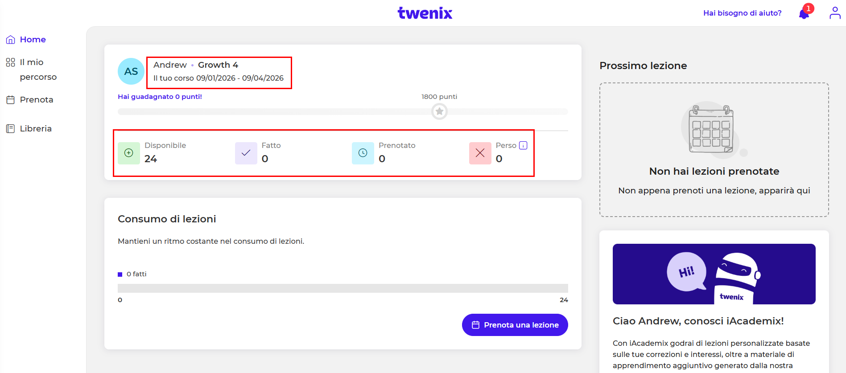Click the Perso info icon
The height and width of the screenshot is (373, 846).
[x=523, y=145]
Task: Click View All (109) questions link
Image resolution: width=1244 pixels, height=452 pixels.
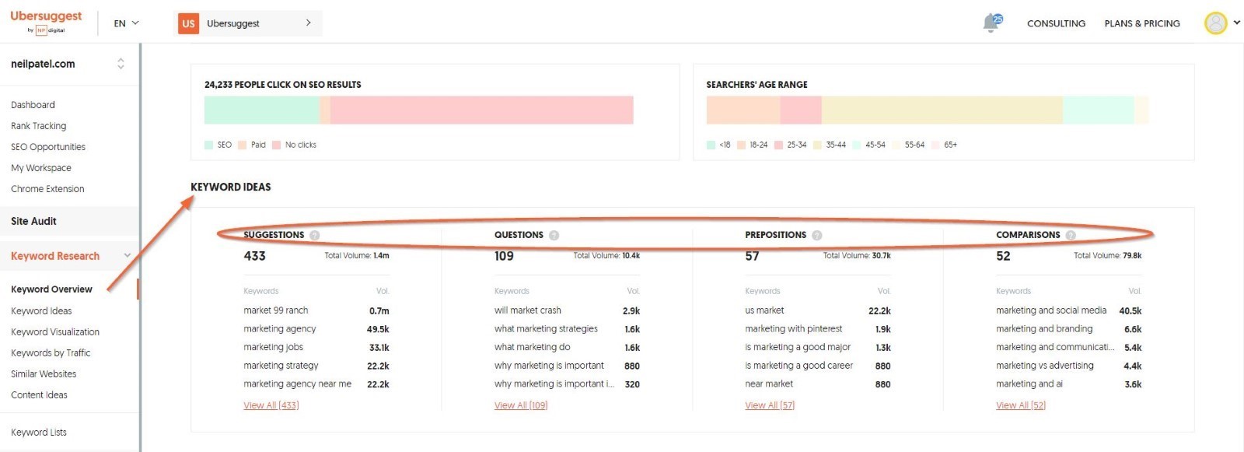Action: coord(521,405)
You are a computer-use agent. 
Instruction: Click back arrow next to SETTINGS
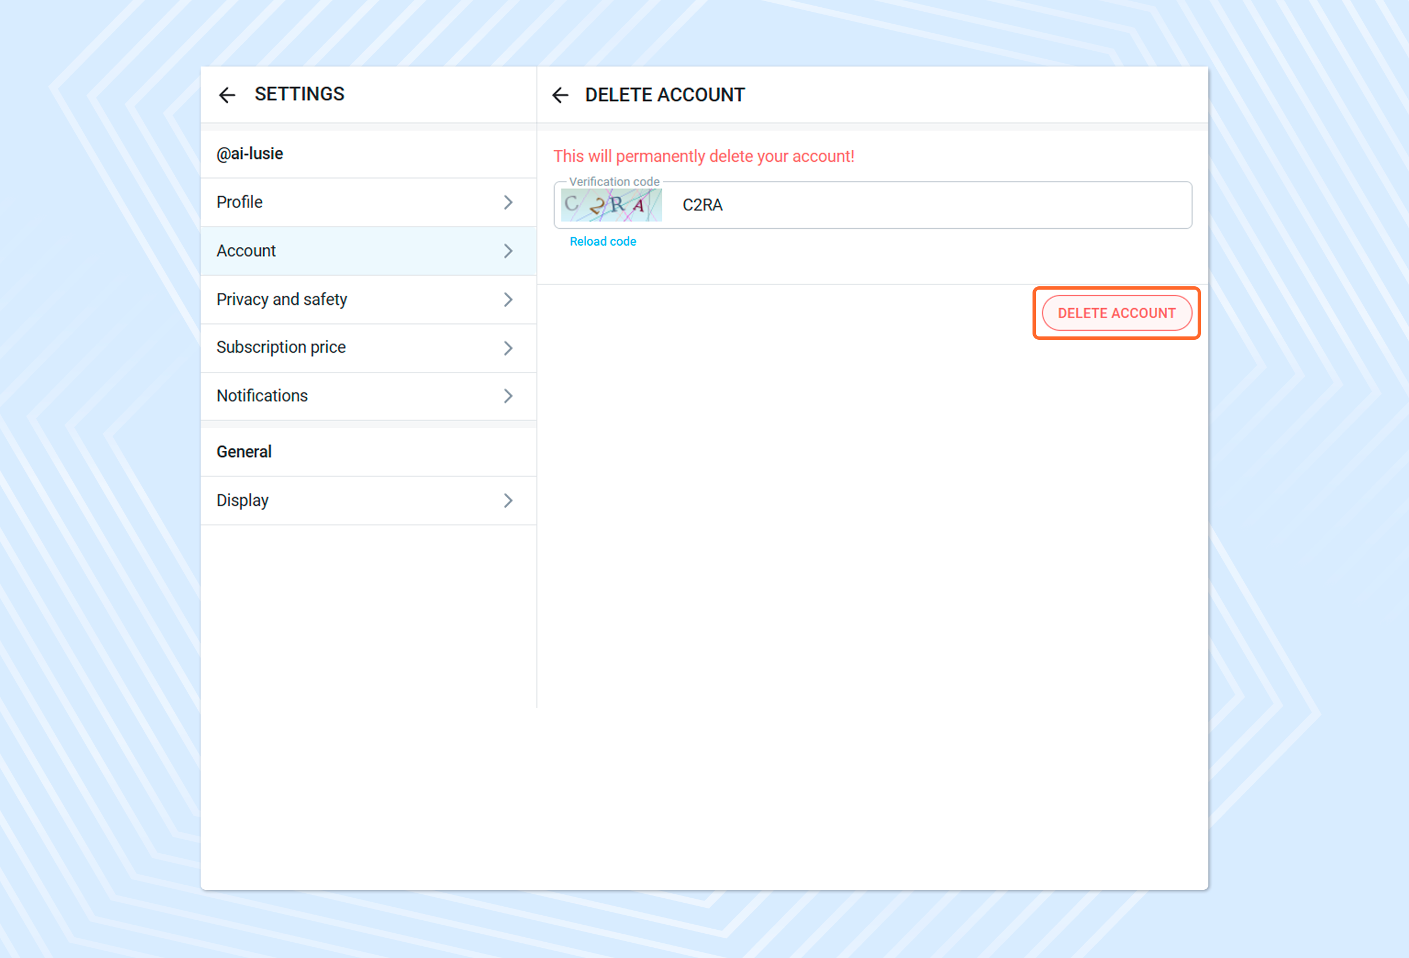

────────

§ WHAT YOU NEED TO DO
Recast all the items above as a Markdown table with two columns, Row and Line, giving each nonblank line its own numbered row. Leave the pictures out of the table.

§ EXERCISE SOLUTION
| Row | Line |
|---|---|
| 1 | Click the Perso info icon |
| 2 | The height and width of the screenshot is (373, 846). |
| 3 | [x=523, y=145] |
| 4 | Task: Click View All (109) questions link |
| 5 | Image resolution: width=1244 pixels, height=452 pixels. |
| 6 | Action: coord(521,405) |
| 7 | You are a computer-use agent.  |
| 8 | Instruction: Click back arrow next to SETTINGS |